Doug Collins, a pastor from Georgia, was one of the first to speak on Wednesday and insisted that Democrats seek to dismiss Trump from day one and don’t care about the facts and the evidence. “Today is a day for impeachment, but it is not a day for truth,” he emphasized. The argument of Trump and the Republicans is that he worried about corruption in good faith and that there was no quid pro quo. This Wednesday, in full debate, Trump wrote in his Twitter account, in capital letters and several exclamation points: “What a heinous lies of the radical left! (…) This is an attack on America and the Republican Party! ”

At the trial, which will take place in the Senate after the green light of the lower house, legislators are required to review the testimonies, call new witnesses if they see it necessary, examine the documents, the evidence and decide whether, in effect, the president of the United States has committed some “crime or serious offense”, as the Constitution says, that makes his removal necessary. The dates are not clear, as Pelosi told the dam that he will not transfer the items until the basis of what the trial will be like. For the White House, this Wednesday has meant “the culmination of one of the most shameful political episodes of our nation.”

Senators are obliged to make their decisions regardless of the political color of the president they are judged, but the deliberation seems like a pantomime.
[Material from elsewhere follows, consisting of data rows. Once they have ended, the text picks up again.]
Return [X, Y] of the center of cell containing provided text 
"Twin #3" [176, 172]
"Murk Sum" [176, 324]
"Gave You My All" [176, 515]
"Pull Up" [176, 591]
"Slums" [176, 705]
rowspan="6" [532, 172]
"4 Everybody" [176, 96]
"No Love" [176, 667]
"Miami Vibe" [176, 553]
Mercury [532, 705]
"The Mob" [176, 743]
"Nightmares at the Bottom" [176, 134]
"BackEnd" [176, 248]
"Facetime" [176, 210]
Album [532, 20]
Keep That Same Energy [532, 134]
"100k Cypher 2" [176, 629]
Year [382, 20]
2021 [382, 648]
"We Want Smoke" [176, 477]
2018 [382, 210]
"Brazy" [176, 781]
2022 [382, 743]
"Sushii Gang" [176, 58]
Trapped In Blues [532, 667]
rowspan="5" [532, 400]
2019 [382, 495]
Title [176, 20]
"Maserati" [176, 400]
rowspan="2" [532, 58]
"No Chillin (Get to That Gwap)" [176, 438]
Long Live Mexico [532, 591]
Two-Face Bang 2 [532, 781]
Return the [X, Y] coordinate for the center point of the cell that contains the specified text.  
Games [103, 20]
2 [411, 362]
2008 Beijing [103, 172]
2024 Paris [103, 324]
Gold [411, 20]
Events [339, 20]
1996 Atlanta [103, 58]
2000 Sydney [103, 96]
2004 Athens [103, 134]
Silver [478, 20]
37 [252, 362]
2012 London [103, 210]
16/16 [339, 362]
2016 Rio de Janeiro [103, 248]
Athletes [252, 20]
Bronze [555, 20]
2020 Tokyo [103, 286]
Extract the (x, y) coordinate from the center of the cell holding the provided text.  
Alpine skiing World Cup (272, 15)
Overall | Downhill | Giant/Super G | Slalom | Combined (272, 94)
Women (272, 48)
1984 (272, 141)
The bulk of Democratic lawmakers see Trump guilty and all Republicans consider him innocent. For the White House, this Wednesday has meant “the culmination of one of the most shameful political episodes of our nation.” In the Senate, with 53 Republican senators out of 100, absolution is tied, since a guilty verdict requires a two-thirds majority.

One of the great conclusions of this process is that the Republican remains the party of Donald Trump. The formation has closed ranks with the president. However, in the impeachment of Bill Clinton, initiated on December 19, 1998 – almost 21 years ago – by the Lewinsky scandal, 31 Democrats voted to initiate the investigation of the Democrat. Another Democrat, Andrew Johnson, who submitted to the political trial in 1868, surpassed him in the Senate by a single vote.

Trump’s moment of truth will arrive in November 2020. His base, for now, does not seem affected by this scandal. Its approval rating, despite the low, has improved six points since September, up to 45%, according to Gallup. At night, there was a mass bath at a rally in Michigan. On the street the rain of the last days gave a truce in Washington and under an intense sun, but an atrocious cold, the protests against Trump in the morning remembered that other part of America.